Penting juga untuk cepat memahami kondisi lalu lintas di area pengiriman. Kurir harus mengetahui warna lampu lalu lintas di persimpangan depan toko akan berubah menjadi warna apa. Ketika sampai di lokasi, kurir juga harus mempunyai kemampuan untuk menimbang secara kilat mana yang lebih cepat, lewat tangga atau lift. Pengantar barang yang cekatan melatih indra keenamnya untuk memprediksi apa yang akan keluar dari gang berikutnya, dan dengan sigap mendeteksi jika sewaktu-waktu mobil yang datang dari arah berlawanan tiba-tiba memutuskan untuk memutar balik. Imbalan bagi “kurir gesit” hanya dapat diperoleh jika usai melakukan hal-hal yang tidak dapat dilakukan orang lain.
Saya berangkat ke tujuan pengiriman. Semoga tidak ada mobil yang melanggar rambu lalu lintas di depan saya, tidak ada sepeda yang muncul mendadak bak kijang lepas dari gang-gang, tidak sial menabrak orang di jalan, tidak menginjak kulit pisang di tikungan, tidak terjegal di lubang di jalan sampai harus menggelar pertunjukan terbang bebas di udara yang sungguh tidak perlu. Saya berharap dan berharap lagi. Bagaimanapun, saya harus bertahan dan hidup. Tetapi begitu duduk di sadel motor, hanya ada satu pikiran. Jangan sampai dikutuk orang gara-gara terlambat mengantar!
Kepala bukan hanya untuk meletakkan helm. Kemampuan membawa barang dengan sepeda motor, dan waktu untuk mengirimkannya ada batasnya.
Seorang kurir profesional sejati adalah orang yang mampu merancang rute pengiriman yang efektif tanpa pemborosan.

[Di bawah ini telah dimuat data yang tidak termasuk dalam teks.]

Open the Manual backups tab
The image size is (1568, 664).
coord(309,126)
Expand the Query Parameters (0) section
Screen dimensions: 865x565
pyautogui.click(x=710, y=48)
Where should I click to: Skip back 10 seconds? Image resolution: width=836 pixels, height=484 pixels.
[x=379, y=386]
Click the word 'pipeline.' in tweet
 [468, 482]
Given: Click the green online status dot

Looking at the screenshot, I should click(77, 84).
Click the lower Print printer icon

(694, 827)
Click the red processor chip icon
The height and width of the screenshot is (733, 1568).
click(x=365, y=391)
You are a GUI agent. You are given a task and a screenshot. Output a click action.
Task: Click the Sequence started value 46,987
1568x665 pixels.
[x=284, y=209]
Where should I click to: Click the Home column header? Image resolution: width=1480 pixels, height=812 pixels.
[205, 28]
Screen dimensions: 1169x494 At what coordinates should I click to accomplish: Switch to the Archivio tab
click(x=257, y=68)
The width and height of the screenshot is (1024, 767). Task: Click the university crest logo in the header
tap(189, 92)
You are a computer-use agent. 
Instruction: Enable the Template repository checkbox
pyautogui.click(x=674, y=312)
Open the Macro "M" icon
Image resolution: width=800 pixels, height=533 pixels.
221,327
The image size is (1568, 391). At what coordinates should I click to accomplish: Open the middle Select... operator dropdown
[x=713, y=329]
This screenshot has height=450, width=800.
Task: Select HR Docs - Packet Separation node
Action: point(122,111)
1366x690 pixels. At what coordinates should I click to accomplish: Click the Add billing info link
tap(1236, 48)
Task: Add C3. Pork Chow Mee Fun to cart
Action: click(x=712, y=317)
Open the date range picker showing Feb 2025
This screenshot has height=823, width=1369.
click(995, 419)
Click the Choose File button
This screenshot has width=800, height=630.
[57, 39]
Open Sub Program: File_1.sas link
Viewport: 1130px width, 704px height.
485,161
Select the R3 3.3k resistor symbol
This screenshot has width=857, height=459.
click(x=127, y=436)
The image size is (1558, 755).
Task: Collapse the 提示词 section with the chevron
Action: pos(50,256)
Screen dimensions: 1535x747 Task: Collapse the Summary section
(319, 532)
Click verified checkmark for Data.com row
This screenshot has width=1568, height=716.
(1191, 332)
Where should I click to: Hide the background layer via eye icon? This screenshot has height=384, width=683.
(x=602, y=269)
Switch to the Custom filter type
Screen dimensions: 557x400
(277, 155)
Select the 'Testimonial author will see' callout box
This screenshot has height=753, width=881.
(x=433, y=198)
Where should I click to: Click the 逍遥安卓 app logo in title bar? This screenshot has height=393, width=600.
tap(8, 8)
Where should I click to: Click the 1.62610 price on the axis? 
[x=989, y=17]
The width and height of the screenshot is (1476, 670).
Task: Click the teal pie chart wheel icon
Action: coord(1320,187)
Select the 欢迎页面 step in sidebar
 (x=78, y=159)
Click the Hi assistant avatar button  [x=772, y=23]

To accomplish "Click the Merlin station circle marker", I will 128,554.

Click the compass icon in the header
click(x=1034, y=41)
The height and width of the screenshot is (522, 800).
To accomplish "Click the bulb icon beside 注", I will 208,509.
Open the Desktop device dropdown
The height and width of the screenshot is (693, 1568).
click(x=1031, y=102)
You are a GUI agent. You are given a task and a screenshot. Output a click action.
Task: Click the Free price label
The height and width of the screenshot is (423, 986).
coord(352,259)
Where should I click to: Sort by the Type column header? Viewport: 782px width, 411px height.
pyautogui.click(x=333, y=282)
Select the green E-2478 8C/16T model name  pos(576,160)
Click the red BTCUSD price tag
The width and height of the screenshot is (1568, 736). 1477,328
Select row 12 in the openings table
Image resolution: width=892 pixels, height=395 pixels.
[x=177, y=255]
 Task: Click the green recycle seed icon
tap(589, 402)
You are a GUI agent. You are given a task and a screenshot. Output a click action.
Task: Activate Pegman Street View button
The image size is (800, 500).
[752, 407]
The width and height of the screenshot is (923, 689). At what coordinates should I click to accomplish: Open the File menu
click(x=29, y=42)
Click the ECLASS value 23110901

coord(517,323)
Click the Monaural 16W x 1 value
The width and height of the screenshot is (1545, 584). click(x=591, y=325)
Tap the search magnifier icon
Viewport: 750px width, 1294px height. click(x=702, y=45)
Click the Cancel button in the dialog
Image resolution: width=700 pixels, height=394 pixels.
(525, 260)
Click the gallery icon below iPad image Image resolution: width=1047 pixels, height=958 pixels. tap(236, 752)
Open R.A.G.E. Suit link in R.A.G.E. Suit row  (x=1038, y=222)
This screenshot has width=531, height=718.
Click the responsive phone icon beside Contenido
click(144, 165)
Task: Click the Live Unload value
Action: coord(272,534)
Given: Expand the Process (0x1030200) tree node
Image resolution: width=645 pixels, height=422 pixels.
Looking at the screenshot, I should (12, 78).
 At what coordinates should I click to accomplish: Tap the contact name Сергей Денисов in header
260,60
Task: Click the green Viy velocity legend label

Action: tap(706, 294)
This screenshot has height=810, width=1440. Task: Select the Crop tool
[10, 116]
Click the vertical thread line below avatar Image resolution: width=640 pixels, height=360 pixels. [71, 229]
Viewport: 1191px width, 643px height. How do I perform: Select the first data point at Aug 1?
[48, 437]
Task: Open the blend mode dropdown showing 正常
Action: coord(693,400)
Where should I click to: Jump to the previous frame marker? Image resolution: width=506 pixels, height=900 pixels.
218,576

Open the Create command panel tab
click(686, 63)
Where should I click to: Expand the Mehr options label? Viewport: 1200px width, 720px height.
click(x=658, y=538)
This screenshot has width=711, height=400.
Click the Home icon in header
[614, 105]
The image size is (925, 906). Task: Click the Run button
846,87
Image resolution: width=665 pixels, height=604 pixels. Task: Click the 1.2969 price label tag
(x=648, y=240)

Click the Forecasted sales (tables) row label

Seorang kurir restoran ayam goreng waralaba melewati lorong kuliner di area Universitas Konkuk, Seoul timur, larut malam. © Shutterstock; Foto oleh Kelli Hayden
Keraguan Diri
Tujuan pengiriman pertama hari ini adalah sebuah kantor yang bikin perasaan sebal setiap kali saya mengunjunginya. Kalau bicara, gaya bahasa mereka selalu merendahkan, dan jika sedikit saja pesanan mereka tiba lebih lambat dari yang mereka harapkan, mereka akan menyambut saya dengan umpatan. Mungkin bagi mereka, orang yang melakukan hal-hal berat seperti saya ini adalah orang-orang kelas rendah yang dapat mereka perlakukan seenaknya. Jika saya pergi untuk mengambil kembali piring, saya jadi lebih marah.
“Pak, tolong sampahnya jangan dibuang di piring.”
Tidak ada yang merespon. Saya bagai tidak terlihat di mata mereka. Kantor itu bahkan tidak pernah melunasi harga makanan tepat waktu. Sebulan sekali ketika harus minta tanda tangan di buku besar, seperti layaknya minta tanda tangan untuk tender yang luar biasa pentingnya, mereka tak segan mengulur-ulur waktu.
Tak jarang jelas-jelas pesanannya 4 porsi, mereka menulis harga untuk 3 porsi saja. Seakan belum puas, pada hari pembayaran, mereka malah menghadiahkan teriakan pada saya.
“Heh! Kami sudah bilang akan kasih nanti, kan?! Memangnya kamu pikir uang yang cuma segitu kami nggak akan bayar?”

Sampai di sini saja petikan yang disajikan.